Apesar de ter demonstrado o contrário, a arte sul-americana ainda é enxergada pelo estrangeiro como amador ou inferior. Como o primeiro contato com as produções brasileiras para muitos países, foi com Cidade de Deus, essa imagem foi reforçada pelo contexto do filme, mas ao mesmo tempo, rompeu com alguns desses estereótipos.
O roteiro bem desenvolvido, o profissionalismo dos atores, a trama em si do longa e a edição do produto, demonstram a capacidade e qualidade das obras brasileiras. também propiciaram um olhar mais positivo do Brasil.
Ainda assim, os aspectos negativos já citados anteriormente e a cultura brasileira ainda são a primeira associação que a maioria faz.

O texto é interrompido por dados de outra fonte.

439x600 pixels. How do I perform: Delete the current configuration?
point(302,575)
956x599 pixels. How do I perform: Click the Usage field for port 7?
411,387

Ou é a praia de Ipanema, Copacabana e o Cristo, ou são as favelas. Dessas referências não passa. De fato, o longa retrata o típico cenário dos subúrbios de Rio de Janeiro e, sim, há pobreza, violência e corrupção,mas onde não há?
Filme, mas também realidade
Cidade de Deus não é apenas o filme, é um bairro real que abriga quase 40 mil moradores, e cujo estigma após o longa passou a ser mais discriminado e alvo de preconceitos. Era uma fama negativa, mas era fama, tanto que em 2011, o então presidente dos Estados Unidos, Barack Obama, em visita ao Rio de Janeiro, deslocou-se até o bairro Cidade de Deus e caminhou pelas suas ruas, cumprimentando os moradores. Os motivos da escolha do bairro não foram revelados, mas o filme definitivamente teve influência nessa decisão.
Mais de 20 anos após o lançamento, as coisas não mudaram muito para quem mora na Cidade de Deus. Pela noite, os moradores podem se cobrir com um lençol, ou podem ser cobertos por um plástico, após serem vítimas de mais um enfrentamento de gangues. Pela manhã, eles podem acordar e tomar água ou tomar bala. Podem comprar pão branco na esquina, ou maconha na boca.
Com a produção do filme, a realidade do bairro talvez deveria ter mudado e melhorado. Poderia ter sido um chamado de atenção às autoridades, à diminuição da corrupção e da morte de inocentes. Mas a última coisa é que atualmente o bairro Cidade de Deus é uma cidade de Deus. Nestes casos, o reconhecimento mundial não basta. É preciso uma atitude coletiva, um compromisso social para que o Brasil não seja lembrado por suas favelas sangrentas, e sim pela sua arte competente.